- **WHAT YOU ARE ASKED TO DO**
Of the lines in the data below, write out exactly those from the one holding "You are a GUI" through the one holding "Task: Click the Место column header", both included.

- **DATASET CONTENT**
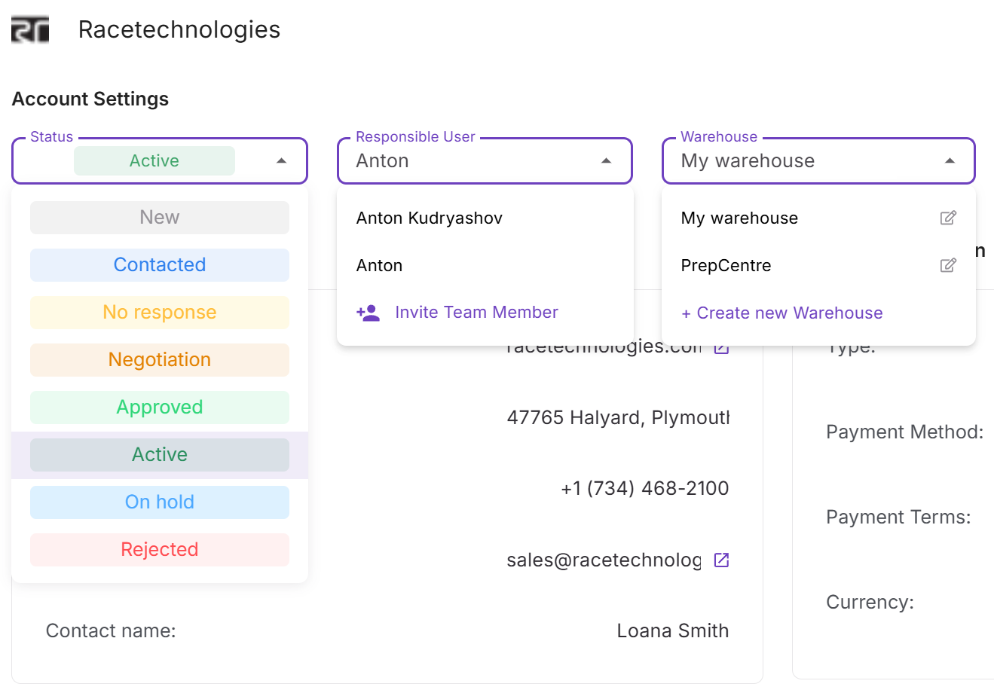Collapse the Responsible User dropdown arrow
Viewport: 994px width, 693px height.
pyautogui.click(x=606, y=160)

* * *

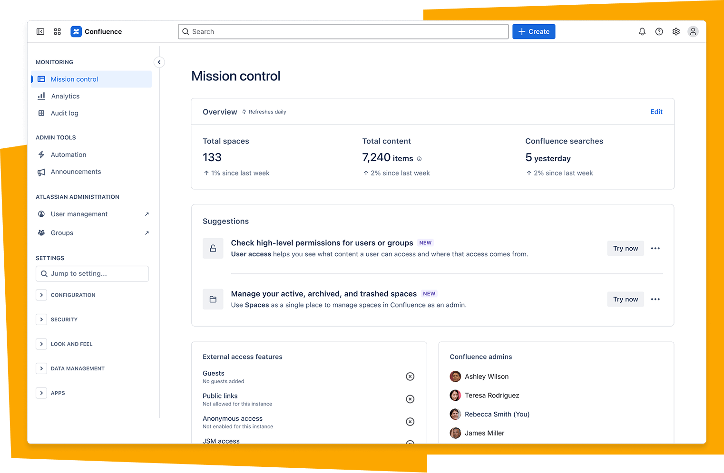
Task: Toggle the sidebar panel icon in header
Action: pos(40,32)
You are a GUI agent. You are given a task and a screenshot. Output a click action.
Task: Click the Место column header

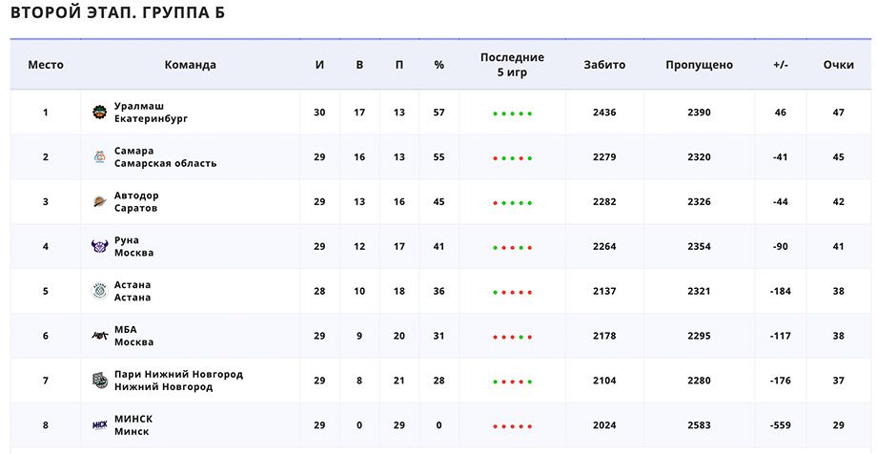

* * *

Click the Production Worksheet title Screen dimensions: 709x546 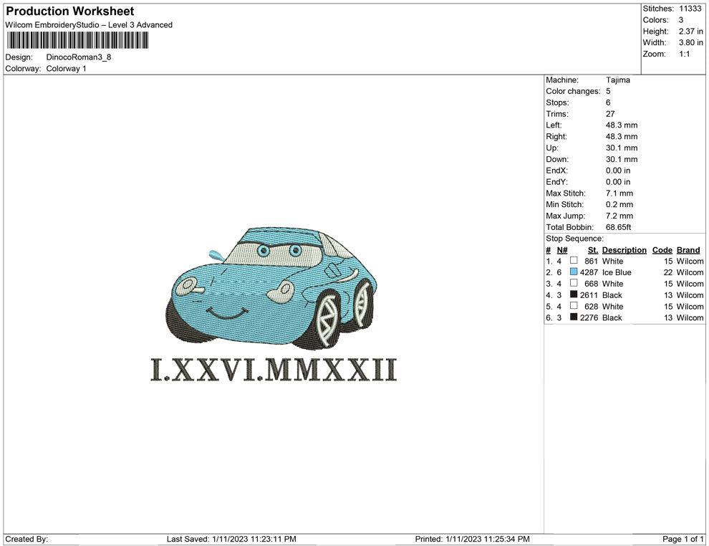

- **TASK OUTPUT**
You are a GUI agent. You are given a task and a screenshot. Output a click action.
Task: Click the Место column header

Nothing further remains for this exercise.